Des chercheurs japonais ont découvert et filmé un coelacanthe, un poisson dont l’origine remonte à plus de 360 millions d’années et qui passionne les scientifiques du monde entier. Il n’a quasiment pas changé depuis son apparition, ce qui est inexplicable pour les adeptes de la théorie de Sarwin. Les chercheurs se demandent pourquoi l’évolution de ce poisson semble s’être figée.Des chercheurs japonais viennent de découvrir un jeune coelacanthe, un poisson dont les origines remontent à plusieurs 360 millions.
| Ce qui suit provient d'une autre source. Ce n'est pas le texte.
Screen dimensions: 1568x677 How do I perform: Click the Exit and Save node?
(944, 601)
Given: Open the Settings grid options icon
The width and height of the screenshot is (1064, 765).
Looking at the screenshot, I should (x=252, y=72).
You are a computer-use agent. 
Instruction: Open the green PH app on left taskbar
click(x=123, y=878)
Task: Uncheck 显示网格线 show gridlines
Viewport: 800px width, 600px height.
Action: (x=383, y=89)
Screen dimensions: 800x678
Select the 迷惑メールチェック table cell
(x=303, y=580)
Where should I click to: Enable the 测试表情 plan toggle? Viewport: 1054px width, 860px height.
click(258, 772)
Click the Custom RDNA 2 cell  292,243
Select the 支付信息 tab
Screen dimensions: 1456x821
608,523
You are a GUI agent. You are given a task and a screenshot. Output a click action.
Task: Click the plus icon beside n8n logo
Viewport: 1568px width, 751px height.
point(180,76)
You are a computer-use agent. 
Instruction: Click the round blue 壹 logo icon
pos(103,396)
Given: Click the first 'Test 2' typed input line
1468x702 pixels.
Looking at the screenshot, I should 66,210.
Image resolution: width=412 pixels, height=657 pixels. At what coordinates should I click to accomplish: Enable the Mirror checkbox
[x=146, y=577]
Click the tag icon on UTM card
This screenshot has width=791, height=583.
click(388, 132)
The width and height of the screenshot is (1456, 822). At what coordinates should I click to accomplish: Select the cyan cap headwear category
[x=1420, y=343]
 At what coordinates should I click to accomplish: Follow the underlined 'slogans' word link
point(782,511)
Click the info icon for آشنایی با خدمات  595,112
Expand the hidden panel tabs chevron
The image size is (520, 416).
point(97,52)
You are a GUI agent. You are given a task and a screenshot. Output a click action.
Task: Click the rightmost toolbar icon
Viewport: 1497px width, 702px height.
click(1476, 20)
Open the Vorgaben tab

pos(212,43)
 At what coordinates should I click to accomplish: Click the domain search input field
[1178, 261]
Comment expliquer que ce poisson ait subsisté sans modification biologique pendant des centaines de millions d’années ?
Ce poisson a été trouvé le 6 octobre 2009 à une profondeur d’environ 161 mètres dans la baie de Manado au large de l’île indonésienne des Sulawesi, ont indiqué les chercheurs de l’aquarium d’Iwaki.
Dans le dossier de Jean Staune du Figaro-Magazine intitulé « L’évolution condamne Darwin », on peut lire : « Le coelacanthe : en 1938, la première mauvaise nouvelle pour les darwiniens. C’était l’ancêtre de tous les vertébrés. On le croyait disparu depuis des millions d’années. On l’a retrouvé voici cinquante ans, bien vivant, au large des Comores. Il n’avait donc pas évolué depuis ses très lointains ancêtres : contrairement à ce qu’aurait voulu la théorie ».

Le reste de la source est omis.